Alternatively, they may also be included under umbrella terms, like vegetable broth or chicken broth. Thus, these ingredients are now routinely found in products like canned tuna, canned soup (vegetable broth usually contains hydrolyzed soy protein), low-fat yogurts and ice creams, chips, and virtually everything ranch-flavored or cheese-flavored.
No large-scale clinical research has been done since the FDA’s 1995 review.

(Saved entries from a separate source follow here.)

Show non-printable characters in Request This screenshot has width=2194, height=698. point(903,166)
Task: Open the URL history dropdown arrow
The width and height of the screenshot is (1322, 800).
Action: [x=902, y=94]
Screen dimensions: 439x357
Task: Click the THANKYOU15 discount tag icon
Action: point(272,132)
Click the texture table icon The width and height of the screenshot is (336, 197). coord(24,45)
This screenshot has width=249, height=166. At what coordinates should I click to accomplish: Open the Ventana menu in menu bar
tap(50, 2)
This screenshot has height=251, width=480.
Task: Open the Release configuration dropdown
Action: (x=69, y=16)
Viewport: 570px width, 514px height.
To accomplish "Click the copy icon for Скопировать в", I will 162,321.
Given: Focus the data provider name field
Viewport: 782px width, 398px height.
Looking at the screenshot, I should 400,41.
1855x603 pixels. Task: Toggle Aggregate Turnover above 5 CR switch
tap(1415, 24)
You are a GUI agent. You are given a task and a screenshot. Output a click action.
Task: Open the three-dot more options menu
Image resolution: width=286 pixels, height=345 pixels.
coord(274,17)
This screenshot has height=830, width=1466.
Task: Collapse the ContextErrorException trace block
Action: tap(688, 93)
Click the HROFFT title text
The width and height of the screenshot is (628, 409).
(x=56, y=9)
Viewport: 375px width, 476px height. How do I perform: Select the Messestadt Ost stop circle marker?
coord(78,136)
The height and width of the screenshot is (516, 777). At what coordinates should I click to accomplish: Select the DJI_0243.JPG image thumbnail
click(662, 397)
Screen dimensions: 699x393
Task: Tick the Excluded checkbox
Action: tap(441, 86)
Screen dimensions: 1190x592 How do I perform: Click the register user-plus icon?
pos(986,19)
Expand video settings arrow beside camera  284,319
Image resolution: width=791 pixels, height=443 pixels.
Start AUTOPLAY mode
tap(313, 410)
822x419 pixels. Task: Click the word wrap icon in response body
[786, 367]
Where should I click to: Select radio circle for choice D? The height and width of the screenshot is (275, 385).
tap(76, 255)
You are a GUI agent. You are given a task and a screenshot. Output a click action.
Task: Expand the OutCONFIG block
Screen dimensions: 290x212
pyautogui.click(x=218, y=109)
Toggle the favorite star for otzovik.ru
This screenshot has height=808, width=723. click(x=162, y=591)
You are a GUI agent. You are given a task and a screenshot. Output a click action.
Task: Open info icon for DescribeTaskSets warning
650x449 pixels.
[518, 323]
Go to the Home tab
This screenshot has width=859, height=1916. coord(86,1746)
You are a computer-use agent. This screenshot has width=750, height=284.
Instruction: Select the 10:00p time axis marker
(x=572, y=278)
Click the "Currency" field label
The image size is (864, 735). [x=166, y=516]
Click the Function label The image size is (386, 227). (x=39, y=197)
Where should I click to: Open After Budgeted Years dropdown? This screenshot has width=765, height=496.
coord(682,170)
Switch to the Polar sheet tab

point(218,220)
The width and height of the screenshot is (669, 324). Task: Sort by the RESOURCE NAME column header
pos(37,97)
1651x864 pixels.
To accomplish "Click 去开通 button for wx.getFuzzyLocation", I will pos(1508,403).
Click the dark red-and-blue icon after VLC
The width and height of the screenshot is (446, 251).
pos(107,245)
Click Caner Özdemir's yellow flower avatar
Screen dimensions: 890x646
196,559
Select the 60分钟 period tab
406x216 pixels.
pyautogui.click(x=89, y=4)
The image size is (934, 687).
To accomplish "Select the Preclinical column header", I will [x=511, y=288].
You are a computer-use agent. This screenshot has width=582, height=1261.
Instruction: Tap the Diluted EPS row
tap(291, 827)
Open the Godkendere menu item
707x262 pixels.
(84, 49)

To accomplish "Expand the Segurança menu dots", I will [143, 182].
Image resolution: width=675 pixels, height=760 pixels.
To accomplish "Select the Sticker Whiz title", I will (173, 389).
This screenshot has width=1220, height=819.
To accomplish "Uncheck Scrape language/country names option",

 Interview September 27, 2006, with Mike Adams of Natural News. Go to the source at www.BlaylockReport.com  Aschner et al. Methylmercury alters glutamate transport in astrocytes. Neurochem Int. Aug-Sep, 2000; 37(2-3):199-206.  Jack Samuels, MSG’s EFFECT ON NEUROLOGICAL FUNCTION, Paper presented at the Weston A. Price Annual Convention, San Francisco, California November 8, 2008  Olney JW. Brain Lesions, Obesity, and Other Disturbances in Mice Treated With Monosodium Glutamate. Science, 1969, 164: 719-21.